Asha Rangappa is a former FBI counterintelligence officer who now lectures at Yale University. He’s written a piece for Politico that explores some fairly obvious points about the damage that can be done to our governmental institutions when we elect someone without good moral character. His main point is that it’s a very bad thing when, due to the president’s personal flaws, the courts have to get involved in defining and limiting his or her power. A secondary point is that when a president is aggressively investigated by his or her own executive branch’s prosecutors, it divides the country. The president’s supporters lose faith in federal law enforcement.
Not to be mean, but there’s not much more content than this to Rangappa’s piece, which is unfortunate considering the relevancy of his background. The main problem is that he tiptoes around the central problem in our current situation. It’s fine to lament that the nation elected a man with poor moral character which has now produced predictably bad results for the nation––results that are likely to get worse and worse with each passing day. But this is where we are, and the question of whether Donald Trump will willingly submit to an interview from Robert Mueller’s Special Counsel’s office doesn’t hinge on anything too complicated.
The president cannot do an interview with Robert Mueller because he isn’t sane.
I don’t need to sit down with Trump and do a psychological evaluation to know that he has highly peculiar traits, among which is an inability to cleanly divide fact from fiction. Perhaps he knew that he was peddling bullshit all along when he hyped the birth certificate “controversy” with President Obama. Perhaps he knows that he’s gaslighting people when he says that he’s been tougher on Russian that Obama ever was. Or maybe one part of his brain knows this, at least initially, and then that part of his brain becomes subsumed by another part of his brain that believe its own lies. What does Trump think about the size of his inaugural crowd? Has he convinced himself that he really, truly never once expressed doubt that the Russians interfered in our election?

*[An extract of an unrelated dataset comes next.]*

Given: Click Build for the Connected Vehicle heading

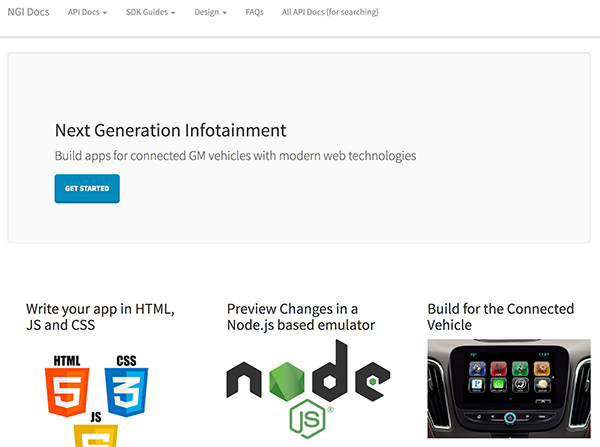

If he were more cunning and in control of his own thoughts, it might be possible for him to talk to prosecutors and stick to the truth. This would be highly embarrassing for him because he’d have to admit to telling hundreds of lies that pertain to the Russia investigation. For just one example, he’d have to argue that he of course crafted a completely dishonest account of the purpose of the Trump Tower meeting his son, son-in-law and campaign chairman had with the Russians, but that it’s his right to lie to the people. He’d have to argue that he knew that this would eventually be exposed as a lie when the relevant emails and telephone records were turned over, and that even though he discussed the prospects of keeping those records hidden from the Special Counsel’s office, that became irrelevant when the documents were procured by other means.
Trump’s not capable of walking that kind of tightrope. He’s too reluctant to admit his own dishonesty. He’s too insecure to allow himself to be humbled this way. And he comes to believe many things that simply aren’t true, which makes it impossible to keep his balance when he’s trying to quarantine his political lies off from his legal vulnerabilities.
He’s bet everything on the hope that Robert Mueller cannot demonstrate the kind of coordination between his campaign and the Russians’ hacking and influence campaign that would warrant impeachment and removal from office. In the process, he’s already created a very threatening obstruction of justice case. If he’s going to survive, he can’t make things worse for himself by committing a hundred acts of perjury.
Like anyone else, the president cannot be compelled to incriminate himself. He won’t want to take the 5th amendment, since that carries such a strong implication of an admission of wrongdoing. That means that he’ll probably fight a grand jury subpoena in court even though he’s unlikely to win that case in the end. If he ever has to fall back on the fifth amendment, he’ll say that his tormenters are so hell-bent on proving something incriminating that they can’t be trusted. More likely, he’ll simply defy the Supreme Court and dare the Congress to do anything about it.
In one sense, Trump will do these things because he doesn’t have respect for our institutions and actually finds it to his benefit when the country is divided and untrusting of our institutions. But in a much clearer sense, Trump will do these things because he simply cannot tell the truth even when he’s under oath and facing legal consequences if he lies. His lawyers know this and have effectively admitted as much. That’s why they want Mueller to submit written questions. With written questions, the lawyers can write the answers instead of the president.
Even that would be unlikely to work, though, because Trump would never let his lawyers provide answers that are truthful admissions of all the lies he’s told. This is all the more true because Trump actually has obstructed justice, and an honest account would make that clear.
Electing someone to the presidency with bad moral character isn’t just a 4-year embarrassment. It’s also a constitutional risk, since there’s a good chance these individuals will have little regard for how their actions impact the legacy of the office they hold—especially if they find themselves in the crosshairs of an investigation, like Trump does now.
There’s no reason to dispute any of that, but Trump’s malfunctioning brain is a more immediate and consequential problem than his bad moral character. If Trump has any defense at all, it’s that he simply can’t distinguish between fact and fiction. At a root level, he’s so unconcerned about the distinction that he doesn’t know how to act as if matters.